Problem to solve: Look through the records below for the line with "The image size is (899, 367).". Return that line and each one after it up to and including the line with "Task: Click batch cell PN1538085 in row 17", exactly.

Extracted records:
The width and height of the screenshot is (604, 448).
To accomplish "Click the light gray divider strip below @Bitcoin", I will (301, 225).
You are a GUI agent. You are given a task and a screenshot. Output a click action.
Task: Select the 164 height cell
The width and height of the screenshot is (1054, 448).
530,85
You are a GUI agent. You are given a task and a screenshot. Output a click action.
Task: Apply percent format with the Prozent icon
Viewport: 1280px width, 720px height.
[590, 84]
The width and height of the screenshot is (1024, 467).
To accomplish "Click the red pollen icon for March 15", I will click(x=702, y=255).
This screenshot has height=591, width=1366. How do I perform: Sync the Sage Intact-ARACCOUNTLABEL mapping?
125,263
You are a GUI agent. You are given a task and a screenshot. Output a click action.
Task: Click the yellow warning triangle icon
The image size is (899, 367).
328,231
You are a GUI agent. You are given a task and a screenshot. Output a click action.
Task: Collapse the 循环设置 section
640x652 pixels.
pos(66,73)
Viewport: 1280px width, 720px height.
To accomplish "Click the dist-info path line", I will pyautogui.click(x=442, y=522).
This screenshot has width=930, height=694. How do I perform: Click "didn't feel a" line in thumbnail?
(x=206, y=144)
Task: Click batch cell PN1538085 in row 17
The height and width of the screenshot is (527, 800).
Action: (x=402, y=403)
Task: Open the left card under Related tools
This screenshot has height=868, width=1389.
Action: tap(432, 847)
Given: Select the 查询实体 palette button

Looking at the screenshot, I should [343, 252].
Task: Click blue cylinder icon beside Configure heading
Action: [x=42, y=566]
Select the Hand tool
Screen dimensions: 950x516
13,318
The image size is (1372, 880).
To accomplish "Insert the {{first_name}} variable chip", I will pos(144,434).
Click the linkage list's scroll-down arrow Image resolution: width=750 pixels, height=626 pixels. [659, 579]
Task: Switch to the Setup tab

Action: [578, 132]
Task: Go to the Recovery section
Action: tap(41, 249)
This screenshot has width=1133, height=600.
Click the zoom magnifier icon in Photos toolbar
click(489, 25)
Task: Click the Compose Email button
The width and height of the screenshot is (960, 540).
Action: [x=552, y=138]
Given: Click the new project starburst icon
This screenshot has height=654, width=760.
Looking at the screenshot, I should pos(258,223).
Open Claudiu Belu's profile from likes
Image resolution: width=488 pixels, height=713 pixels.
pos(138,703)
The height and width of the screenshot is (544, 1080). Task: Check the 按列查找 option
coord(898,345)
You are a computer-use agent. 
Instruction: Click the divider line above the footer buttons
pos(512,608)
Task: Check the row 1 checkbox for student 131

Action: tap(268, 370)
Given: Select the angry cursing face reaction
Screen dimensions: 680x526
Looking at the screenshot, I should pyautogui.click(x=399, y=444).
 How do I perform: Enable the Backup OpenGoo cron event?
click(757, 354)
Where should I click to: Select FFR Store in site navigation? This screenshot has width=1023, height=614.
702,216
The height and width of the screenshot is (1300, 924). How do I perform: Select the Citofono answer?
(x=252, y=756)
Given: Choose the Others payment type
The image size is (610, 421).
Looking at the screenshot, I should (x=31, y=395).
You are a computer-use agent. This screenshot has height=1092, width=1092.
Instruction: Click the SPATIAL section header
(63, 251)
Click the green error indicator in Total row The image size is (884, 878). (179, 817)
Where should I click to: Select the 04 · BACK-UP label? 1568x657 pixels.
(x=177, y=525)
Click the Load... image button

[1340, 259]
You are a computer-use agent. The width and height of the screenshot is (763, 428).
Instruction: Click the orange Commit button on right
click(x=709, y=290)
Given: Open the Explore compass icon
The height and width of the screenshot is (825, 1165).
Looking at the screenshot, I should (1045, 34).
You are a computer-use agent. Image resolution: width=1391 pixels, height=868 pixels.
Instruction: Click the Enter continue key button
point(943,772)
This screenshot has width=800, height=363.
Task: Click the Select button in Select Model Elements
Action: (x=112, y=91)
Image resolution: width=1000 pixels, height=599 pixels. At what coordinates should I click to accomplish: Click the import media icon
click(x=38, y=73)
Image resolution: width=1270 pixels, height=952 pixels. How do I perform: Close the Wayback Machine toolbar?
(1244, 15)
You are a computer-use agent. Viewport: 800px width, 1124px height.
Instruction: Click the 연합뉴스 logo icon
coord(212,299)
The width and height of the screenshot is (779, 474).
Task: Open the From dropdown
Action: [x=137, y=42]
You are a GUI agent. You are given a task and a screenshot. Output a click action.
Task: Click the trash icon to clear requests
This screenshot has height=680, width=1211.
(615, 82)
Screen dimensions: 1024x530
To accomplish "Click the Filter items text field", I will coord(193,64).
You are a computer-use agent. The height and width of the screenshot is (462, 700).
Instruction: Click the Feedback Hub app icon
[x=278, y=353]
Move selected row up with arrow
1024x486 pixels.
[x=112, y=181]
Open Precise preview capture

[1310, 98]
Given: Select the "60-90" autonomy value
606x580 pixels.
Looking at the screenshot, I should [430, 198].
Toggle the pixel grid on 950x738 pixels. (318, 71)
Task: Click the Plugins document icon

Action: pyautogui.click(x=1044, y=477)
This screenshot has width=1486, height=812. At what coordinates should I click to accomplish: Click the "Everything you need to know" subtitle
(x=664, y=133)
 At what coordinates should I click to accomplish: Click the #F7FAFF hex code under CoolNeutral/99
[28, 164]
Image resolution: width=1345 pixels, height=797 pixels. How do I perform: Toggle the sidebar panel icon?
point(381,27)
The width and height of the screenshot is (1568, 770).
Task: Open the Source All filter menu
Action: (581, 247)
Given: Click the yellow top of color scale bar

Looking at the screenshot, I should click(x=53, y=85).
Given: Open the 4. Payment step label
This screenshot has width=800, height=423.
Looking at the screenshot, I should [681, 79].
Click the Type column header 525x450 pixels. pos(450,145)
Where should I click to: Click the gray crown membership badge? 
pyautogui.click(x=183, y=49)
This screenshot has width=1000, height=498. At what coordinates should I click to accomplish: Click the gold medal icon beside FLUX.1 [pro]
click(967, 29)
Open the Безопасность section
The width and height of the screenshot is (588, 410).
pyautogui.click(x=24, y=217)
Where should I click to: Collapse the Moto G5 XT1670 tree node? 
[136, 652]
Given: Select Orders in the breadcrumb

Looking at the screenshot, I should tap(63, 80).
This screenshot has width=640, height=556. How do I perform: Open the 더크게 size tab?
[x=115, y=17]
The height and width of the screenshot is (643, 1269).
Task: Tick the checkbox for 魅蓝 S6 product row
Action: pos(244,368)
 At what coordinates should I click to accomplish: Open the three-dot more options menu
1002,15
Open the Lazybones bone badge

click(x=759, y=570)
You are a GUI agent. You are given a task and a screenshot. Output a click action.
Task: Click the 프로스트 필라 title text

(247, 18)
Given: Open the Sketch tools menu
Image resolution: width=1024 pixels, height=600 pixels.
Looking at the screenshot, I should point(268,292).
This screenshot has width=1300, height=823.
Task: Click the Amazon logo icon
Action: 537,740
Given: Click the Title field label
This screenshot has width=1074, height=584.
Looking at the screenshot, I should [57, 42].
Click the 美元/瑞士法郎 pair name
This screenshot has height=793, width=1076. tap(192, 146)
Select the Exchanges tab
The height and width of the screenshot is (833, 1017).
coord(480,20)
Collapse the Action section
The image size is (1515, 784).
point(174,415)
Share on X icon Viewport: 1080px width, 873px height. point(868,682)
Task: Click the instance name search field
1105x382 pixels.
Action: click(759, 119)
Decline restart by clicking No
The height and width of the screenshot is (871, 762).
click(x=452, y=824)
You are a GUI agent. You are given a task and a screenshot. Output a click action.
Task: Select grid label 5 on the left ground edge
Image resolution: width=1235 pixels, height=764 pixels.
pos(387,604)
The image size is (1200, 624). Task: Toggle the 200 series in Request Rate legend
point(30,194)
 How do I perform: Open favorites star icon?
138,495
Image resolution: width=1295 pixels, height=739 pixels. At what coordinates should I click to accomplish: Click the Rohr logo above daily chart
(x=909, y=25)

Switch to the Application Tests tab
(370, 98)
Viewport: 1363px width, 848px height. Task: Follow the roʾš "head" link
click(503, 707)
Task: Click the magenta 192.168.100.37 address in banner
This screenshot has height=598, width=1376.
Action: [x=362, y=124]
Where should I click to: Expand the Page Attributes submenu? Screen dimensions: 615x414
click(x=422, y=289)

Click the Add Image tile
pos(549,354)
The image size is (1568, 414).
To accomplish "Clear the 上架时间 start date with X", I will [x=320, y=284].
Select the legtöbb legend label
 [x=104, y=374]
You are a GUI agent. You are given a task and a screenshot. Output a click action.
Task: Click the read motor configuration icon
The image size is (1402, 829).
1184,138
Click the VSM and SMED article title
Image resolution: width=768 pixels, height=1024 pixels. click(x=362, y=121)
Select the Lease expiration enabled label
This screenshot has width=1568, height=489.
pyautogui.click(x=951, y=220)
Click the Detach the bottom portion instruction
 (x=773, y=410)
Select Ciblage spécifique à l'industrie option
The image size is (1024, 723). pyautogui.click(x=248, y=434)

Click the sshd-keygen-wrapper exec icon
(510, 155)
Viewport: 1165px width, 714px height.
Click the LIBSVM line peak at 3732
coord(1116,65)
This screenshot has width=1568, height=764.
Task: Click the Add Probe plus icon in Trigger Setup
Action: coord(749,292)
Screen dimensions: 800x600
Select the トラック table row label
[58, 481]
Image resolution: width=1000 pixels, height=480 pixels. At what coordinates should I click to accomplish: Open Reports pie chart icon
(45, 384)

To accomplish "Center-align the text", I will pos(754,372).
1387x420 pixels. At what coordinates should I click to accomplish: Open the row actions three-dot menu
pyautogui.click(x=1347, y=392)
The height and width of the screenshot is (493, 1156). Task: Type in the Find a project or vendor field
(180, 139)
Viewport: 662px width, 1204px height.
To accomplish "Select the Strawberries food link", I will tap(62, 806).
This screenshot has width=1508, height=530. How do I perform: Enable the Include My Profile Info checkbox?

Solution:
The image size is (899, 367).
328,231
You are a GUI agent. You are given a task and a screenshot. Output a click action.
Task: Collapse the 循环设置 section
640x652 pixels.
pos(66,73)
Viewport: 1280px width, 720px height.
To accomplish "Click the dist-info path line", I will pyautogui.click(x=442, y=522).
This screenshot has width=930, height=694. How do I perform: Click "didn't feel a" line in thumbnail?
(x=206, y=144)
Task: Click batch cell PN1538085 in row 17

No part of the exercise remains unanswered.